Dans un message vidéo de l’époque, Xi avait déclaré que les relations sino-africaines étaient exemplaires au sein de la communauté internationale car « les deux parties ont forgé une amitié fraternelle indestructible dans la lutte contre l’impérialisme et le colonialisme ».
L’amitié sino-africaine est aujourd’hui basée sur la réciprocité, a déclaré Marina Rudyak, sinologue à l’Institut d’études sur l’Asie de l’Est de l’Université de Heidelberg en Allemagne.
“Les pays africains reçoivent un soutien de la Chine sous forme d’investissements, de commerce et d’aide au développement. Et en retour, la Chine reçoit un soutien politique dans les corrélations entre les flux financiers et le comportement de vote des États africains aux Nations Unies lorsqu’il s’agit de questions pertinentes. en Chine”, a-t-elle déclaré.
Selon une étude de la Fondation allemande Friedrich Naumann, la Chine a construit ou rénové plus de 15 bâtiments parlementaires en Afrique. Cela a donné à la Chine l’opportunité d’accéder aux élites législatives de tous les partis grâce à l’entretien à long terme de ces bâtiments parlementaires.
“La Chine est devenue un acteur essentiel dans la (re)formation des institutions politiques intérieures en Afrique. Il est clair que la Chine souhaite également renforcer son capital politique”, a déclaré Rudyak.

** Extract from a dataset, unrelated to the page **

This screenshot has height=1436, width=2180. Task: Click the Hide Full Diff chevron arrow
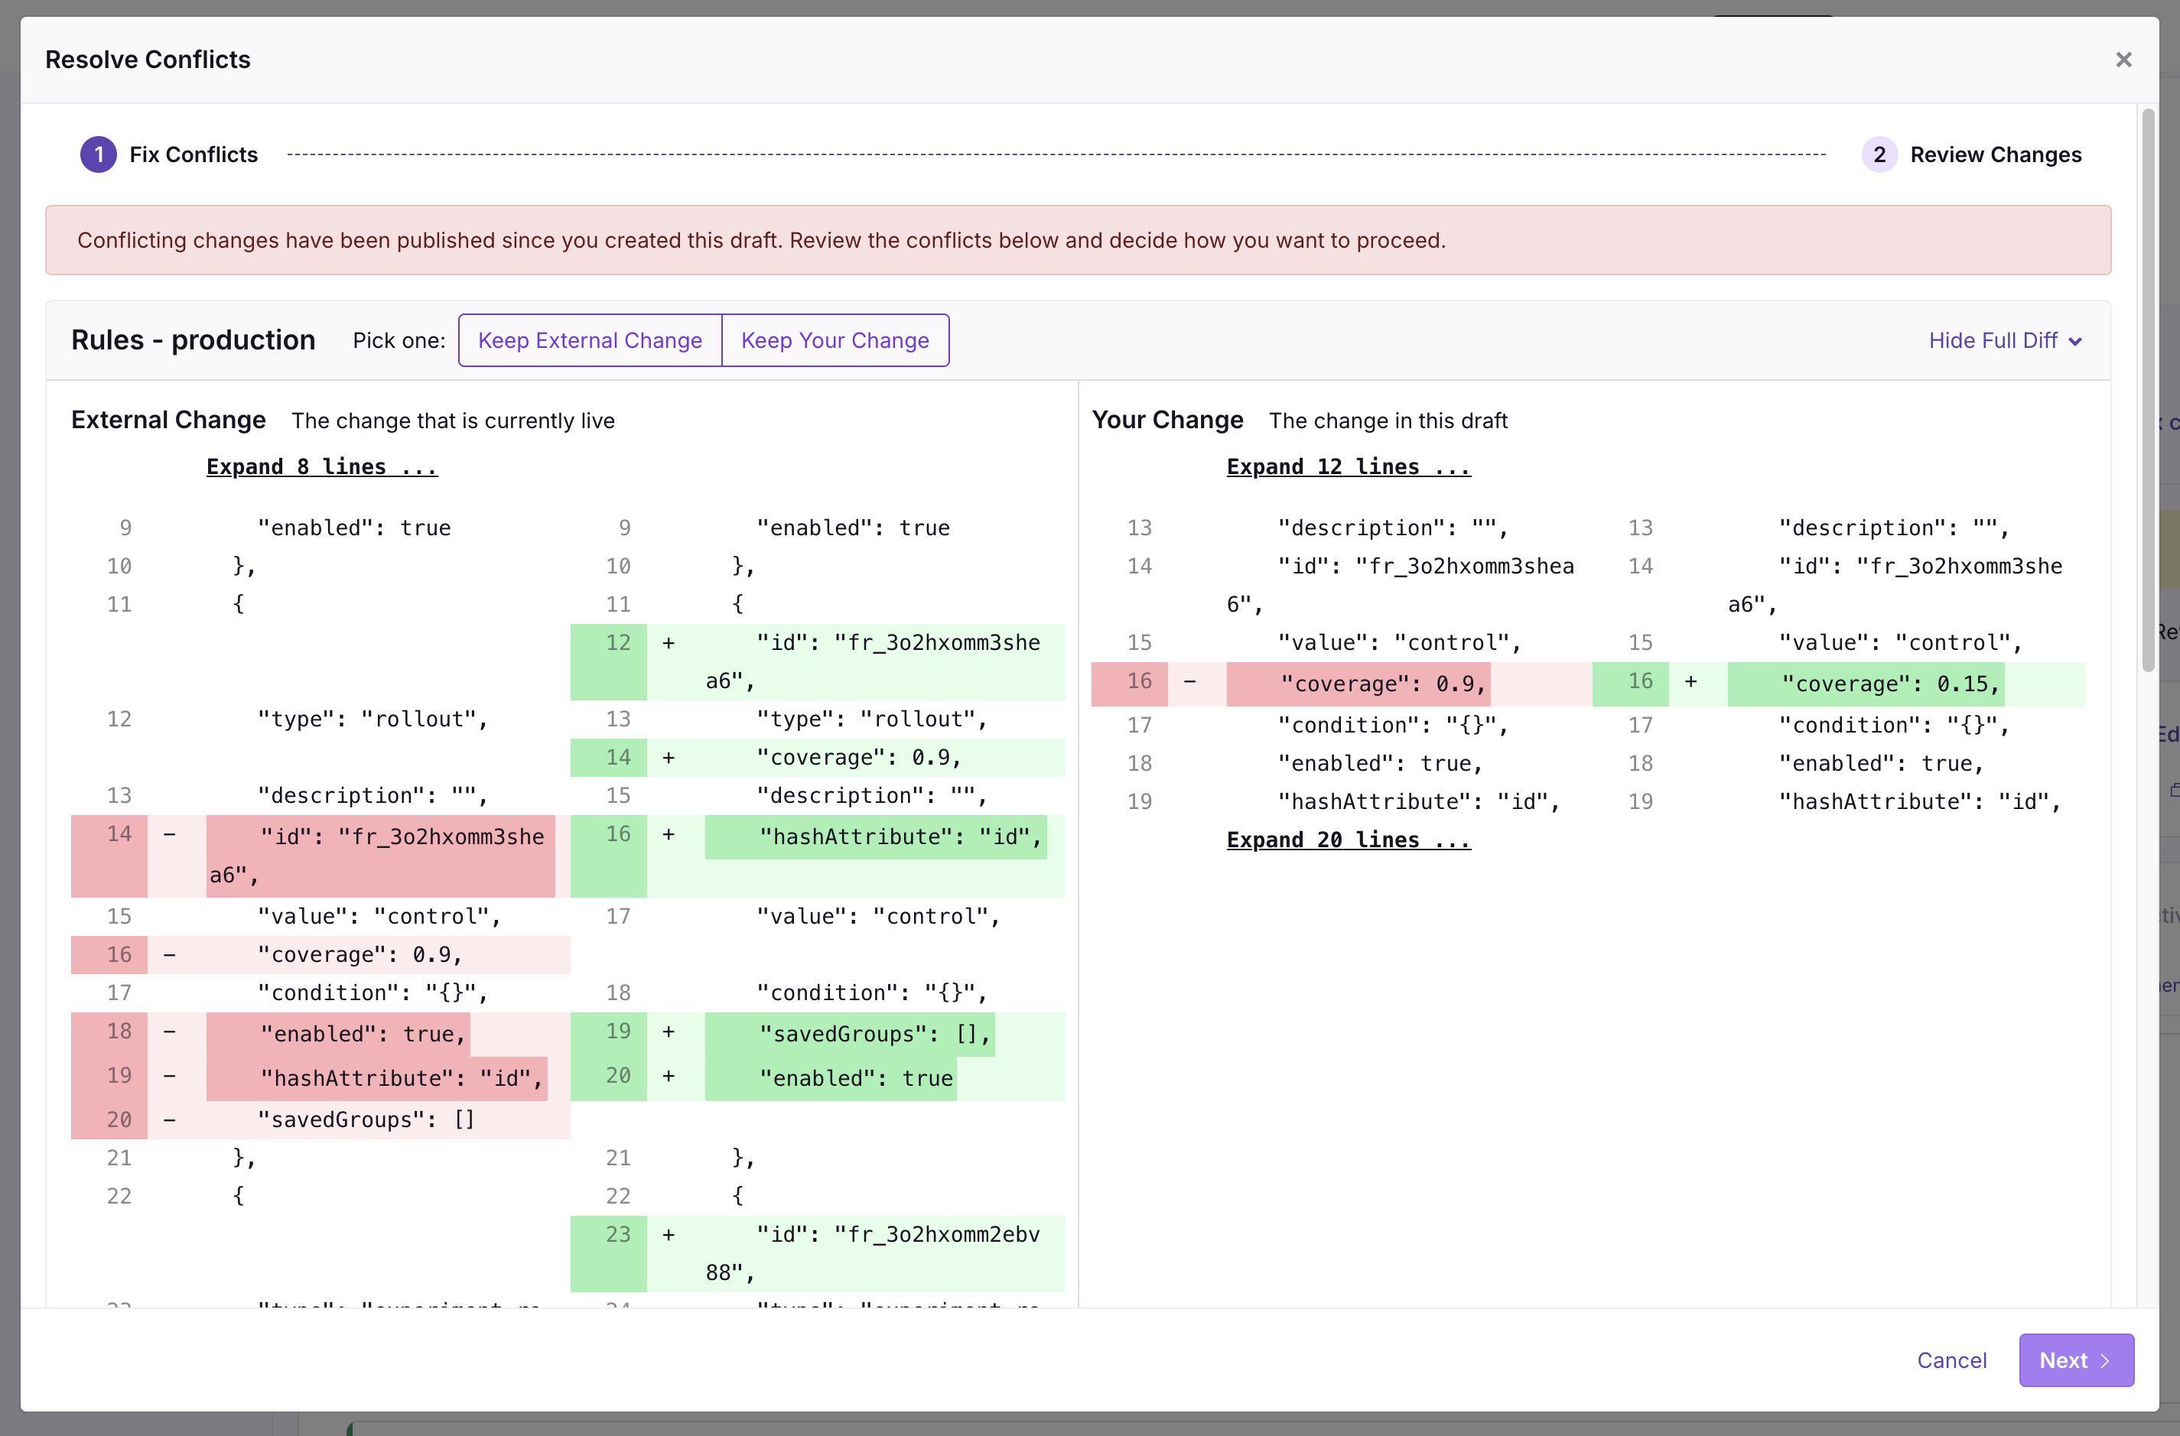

Cependant, la Chine rejette ces critiques et accuse l’Occident d’imposer des conditionnalités politiques à l’aide au développement, telles que la bonne gouvernance, la promotion de la démocratie et des droits de l’homme.
“La Chine estime que rien de tout cela n’est ce dont l’Afrique a besoin”, a-t-elle ajouté.
Cependant, les pays africains eux-mêmes ne voient aucune concurrence entre la Chine et l’Occident. La Chine construit des routes et l’Occident apporte d’autres biens, a déclaré Rudyak. Et l’Afrique prend ce dont elle a besoin.